When I was growing up in New York in the early 1980s, pizza pretty much meant one thing: thin crust, tomato sauce and mozzarella, baked in a gas deck oven.

But like everything else in the culinary world, pizza has gone the "artisanal" route in the past decade. These days, you can choose between ultra-thin crust or deep dish, tomato sauce bases or “white pies,” baked in coal- or wood-burning ovens, and featuring a range of toppings – squash blossoms, fresh arugula, candied pecans and so on -- that you would never associate with pizza.

Now Fort Worth has two more restaurants to add to an already diverse roster of pizza makers in town.

First up is Cane Rosso, perhaps the most hotly anticipated of Fort Worth’s many new restaurants in 2014. The original location, in the Deep Ellum section of Dallas, became a word-of-mouth sensation when it first opened in early 2011. When Cane Rosso began selling it pies from a food truck here in Fort Worth in 2012, the legend only grew.

But finally Cane Rosso has a Fort Worth location, in the former Ryan’s Grocery on Magnolia Avenue. Be prepared for waits – or do what we did, and try to find an offbeat time to go. (We turned up at 1:30 p.m. on a recent Thursday.) My other advice is to go with a large group, so you can sample as many different pies from the menu as possible.

Cane Rosso

Cane Rosso specializes in what it calls “authentic Neapolitan pizza,” a thin crust that’s crispy around the sides and chewier near the center. They are also sticklers for carefully-sourced, house-made ingredients: Both the tomato sauce (from San Marzano tomatoes) and mozzarella are created fresh each day. On our visit, we tried both the Zoli (local sausage,hot soppressata, basil) and the Vegetalle (mushrooms, artichokes, roasted grape tomatoes, caramelized onions, olives, basil, rapini, sea salt). We slightly preferred the spicy kick of the Zoli, but both were excellent choices. Along with a starter salad to share, it made for a satisfying (and satisfyingly affortable) lunch for three, with a few left-over slices to take home.
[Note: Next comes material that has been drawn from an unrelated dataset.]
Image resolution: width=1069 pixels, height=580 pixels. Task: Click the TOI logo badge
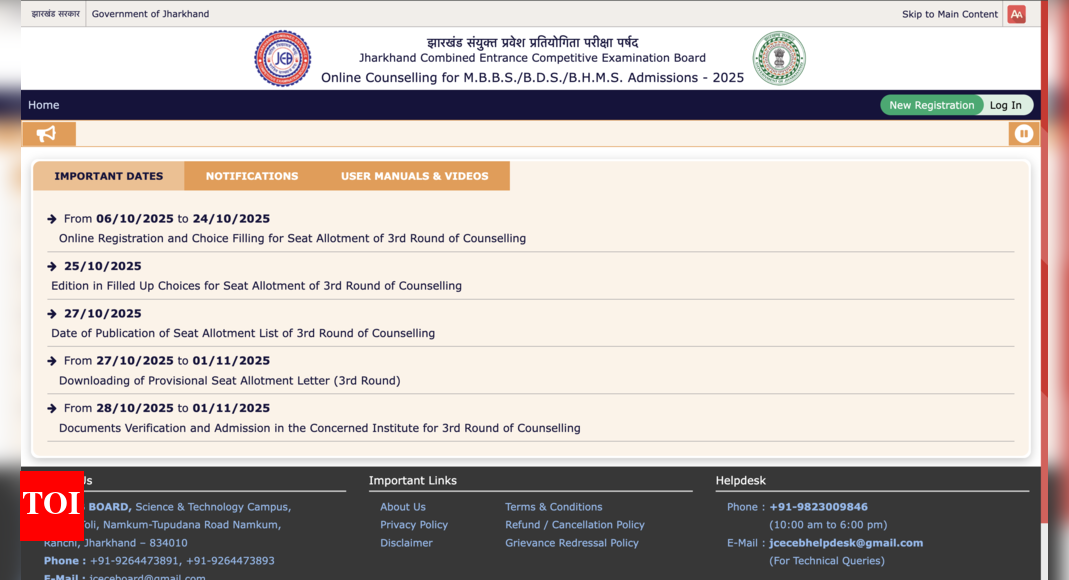click(51, 504)
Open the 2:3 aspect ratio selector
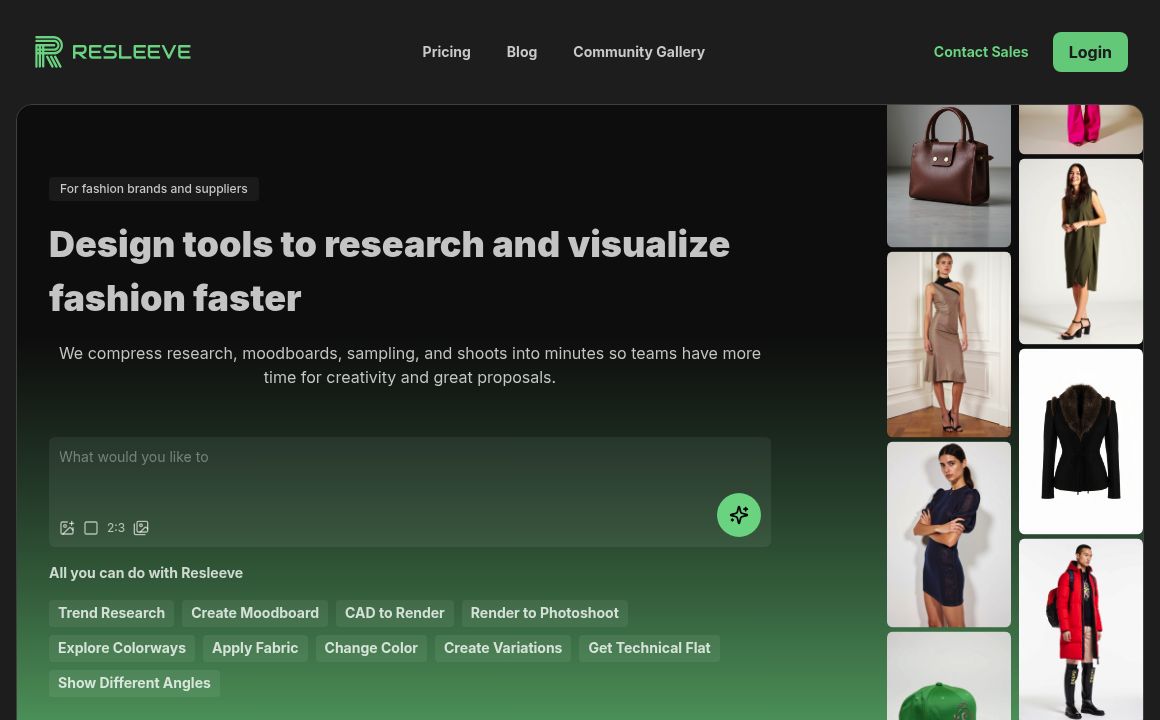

The other new pizza joint of note raises the art of options to a whole new level:  At Pizza Snob, located on University Drive, near TCU, diners order at the counter, where a personal-sized pizza dough is topped with whatever you choose. The sauce options range from the familiar (plum tomato) to the unexpected (buttermilk afredo), and the toppings include such offerings as candied jalapenos and beer-glazed onions (along with more traditional items, like pepperoni and mushrooms).

pizza snob

On a recent visit, I created a pizza topped with tomato sauce, goat cheese, potatoes, and spicy salami – and gobbled up the finished creation in about five minutes flat. (You can also choose from three daily, house-created specials – but what’s the fun in that?) Based on the crowd when we visited, it looks like Pizza Snob will be especially popular with the TCU crowd. The $7.99 cost for a personal pizza is definitely appealing to those on a college budget.

The only drawback to all these new pizza options is that, well, your doctor would probably discourage you from eating pizza seven days a week – and how else are you also going to squeeze in visits to such estimable Fort Worth pizza joints as Fireside Pies, Pie Five and Hysen's Nizza Pizza?

May the force of the mozzarella – and a low cholesterol report at your next check-up – be with you.